[PATCH 0/2] [PPC 4xx] L2-cache synchronization for ppc44x

2007-11-06 Thread Yuri Tikhonov

 Hello all,

 Here is a patch-set for support L2-cache synchronization routines for
the ppc44x processors family. I know that the "ppc" branch is for bug-fixing 
only, thus
the patch-set is just FYI [though enabled but non-coherent L2-cache may appear 
as a bug for
someone who uses one of the boards listed below :)].

[PATCH 1/2] [PPC 4xx] invalidate_l2cache_range() implementation for ppc44x;
[PATCH 2/2] [PPC 44x] enable L2-cache for the following ppc44x-based boards: 
ALPR,
Katmai, Ocotea, and Taishan.

 Regards, Yuri

-- 
Yuri Tikhonov, Senior Software Engineer
Emcraft Systems, www.emcraft.com

___
Linuxppc-dev mailing list
Linuxppc-dev@ozlabs.org
https://ozlabs.org/mailman/listinfo/linuxppc-dev


Re: [PATCH 0/2] [PPC 4xx] L2-cache synchronization for ppc44x

2008-01-11 Thread Yuri Tikhonov

 Hello, Eugene,

 The h/w snooping mechanism you are talking about is limited to the Low 
Latency (LL) segment of the PLB bus in ppc440sp and ppc440spe chips (see 
section "7.2.7 L2 Cache Coherency" of the ppc440spe spec), whereas DMA and 
XOR engines use the High Bandwidth (HB) segment of PLB bus (see 
section "1.1.2 Internal Buses" of the ppc440spe spec).

 Thus, the h/w snooping mechanism is not able to trace the results of 
operations performed by DMA and XOR engines and keep L2-cache coherent with 
SDRAM, because the data flow through the HB PLB segment. This leads to, for 
example, incorrect results of RAID-parity calculations if one uses the h/w 
accelerated ppc440spe ADMA driver with L2-cache enabled.
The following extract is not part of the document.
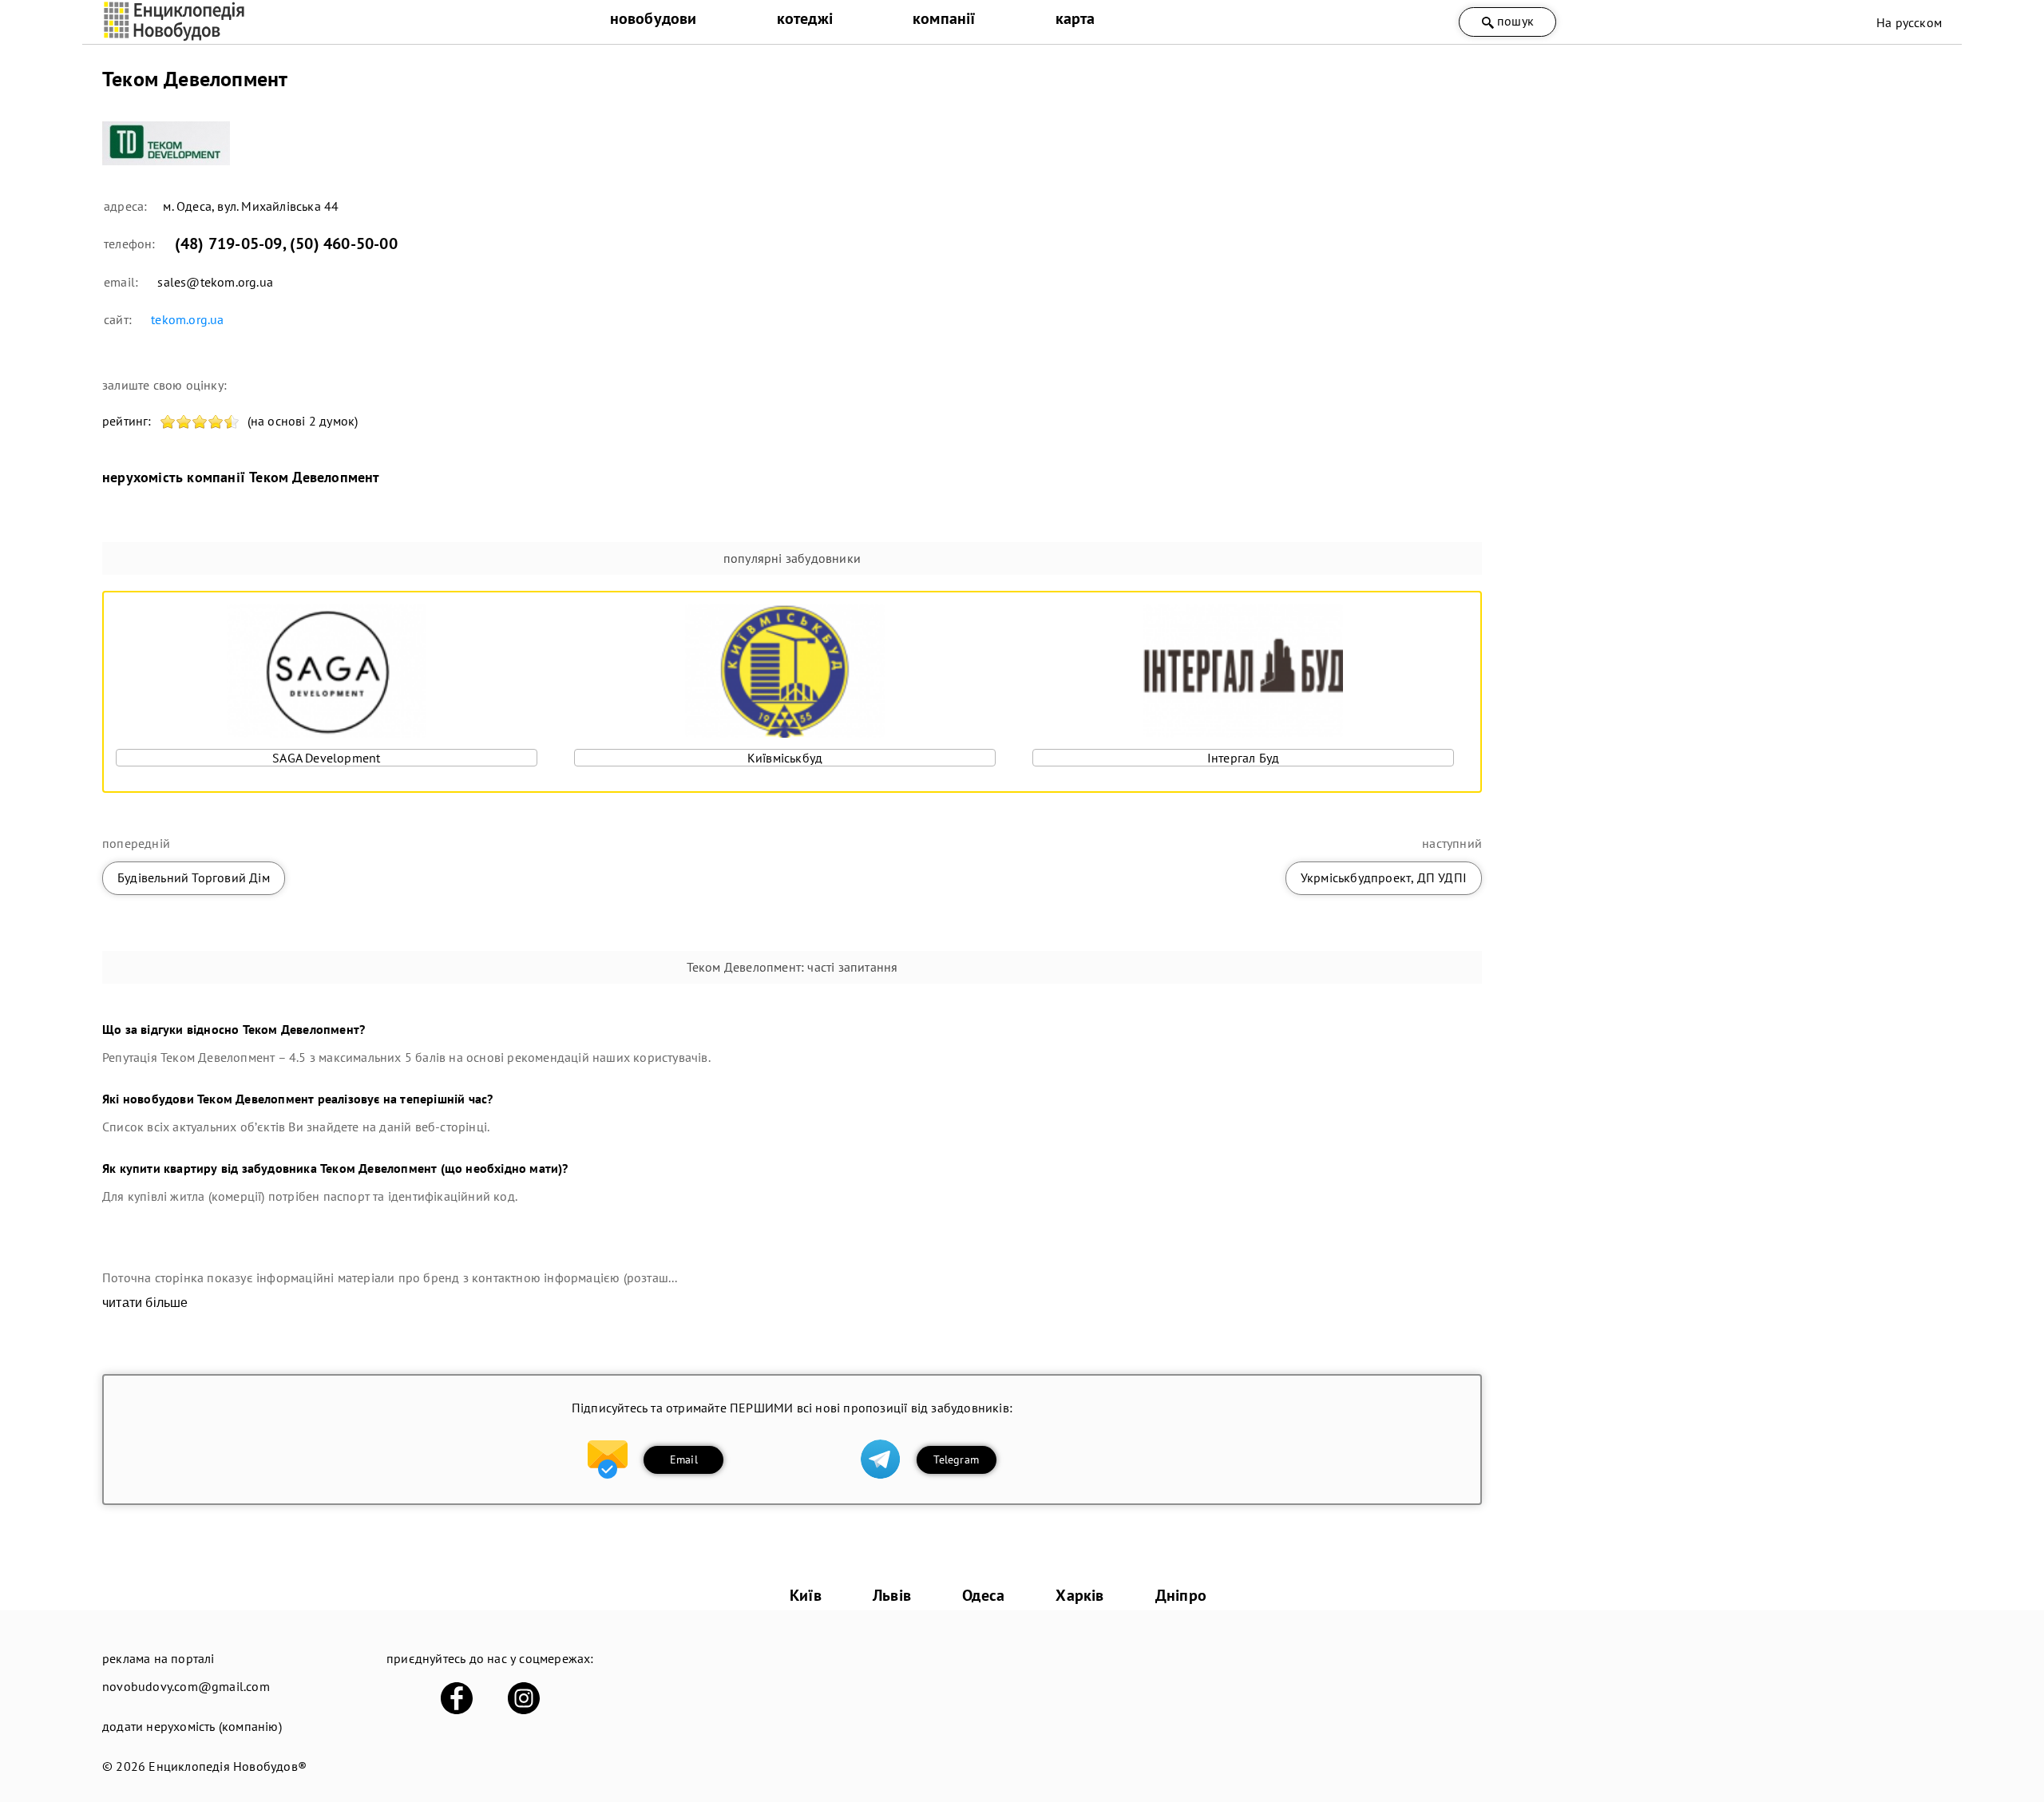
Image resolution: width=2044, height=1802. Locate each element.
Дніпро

 The s/w synchronization algorithms proposed in my patches has no LL PLB 
limitations as opposed to h/w snooping, but, probably, this is not the best 
way of how it might be implemented. Even though with these patches the h/w 
accelerated RAID starts to operate correctly (with L2-cache enabled) there is 
a performance degradation (induced by loops in the L2-cache synchronization 
routines) observed in the most cases. So, as a result, there is no benefit 
from using L2-cache for these, RAID, cases at all.

 Regards, Yuri

On Wednesday 28 November 2007 22:50, Eugene Surovegin wrote:
> On Wed, Nov 07, 2007 at 01:40:10AM +0300, Yuri Tikhonov wrote:
> > 
> >  Hello all,
> > 
> >  Here is a patch-set for support L2-cache synchronization routines for
> > the ppc44x processors family. I know that the "ppc" branch is for 
bug-fixing only, thus
> > the patch-set is just FYI [though enabled but non-coherent L2-cache may 
appear as a bug for
> > someone who uses one of the boards listed below :)].
> > 
> > [PATCH 1/2] [PPC 4xx] invalidate_l2cache_range() implementation for 
ppc44x;
> > [PATCH 2/2] [PPC 44x] enable L2-cache for the following ppc44x-based 
boards: ALPR,
> > Katmai, Ocotea, and Taishan.
> 
> Why is this all needed?
> 
> IIRC ibm440gx_l2c_enable() configures 64G snoop region for L2C.
> 
> Did AMCC made non-only-coherent L2C chips recently?
> 
> -- 
> Eugene
> 
> 

-- 
Yuri Tikhonov, Senior Software Engineer
Emcraft Systems, www.emcraft.com
___
Linuxppc-dev mailing list
Linuxppc-dev@ozlabs.org
https://ozlabs.org/mailman/listinfo/linuxppc-dev


Re: [PATCH 0/2] [PPC 4xx] L2-cache synchronization for ppc44x

2008-01-11 Thread Eugene Surovegin
On Fri, Jan 11, 2008 at 06:24:46PM +0300, Yuri Tikhonov wrote:
> 
>  Hello, Eugene,
> 
>  The h/w snooping mechanism you are talking about is limited to the Low 
> Latency (LL) segment of the PLB bus in ppc440sp and ppc440spe chips (see 
> section "7.2.7 L2 Cache Coherency" of the ppc440spe spec), whereas DMA and 
> XOR engines use the High Bandwidth (HB) segment of PLB bus (see 
> section "1.1.2 Internal Buses" of the ppc440spe spec).
> 
>  Thus, the h/w snooping mechanism is not able to trace the results of 
> operations performed by DMA and XOR engines and keep L2-cache coherent with 
> SDRAM, because the data flow through the HB PLB segment. This leads to, for 
> example, incorrect results of RAID-parity calculations if one uses the h/w 
> accelerated ppc440spe ADMA driver with L2-cache enabled.
> 
>  The s/w synchronization algorithms proposed in my patches has no LL PLB 
> limitations as opposed to h/w snooping, but, probably, this is not the best 
> way of how it might be implemented. Even though with these patches the h/w 
> accelerated RAID starts to operate correctly (with L2-cache enabled) there is 
> a performance degradation (induced by loops in the L2-cache synchronization 
> routines) observed in the most cases. So, as a result, there is no benefit 
> from using L2-cache for these, RAID, cases at all.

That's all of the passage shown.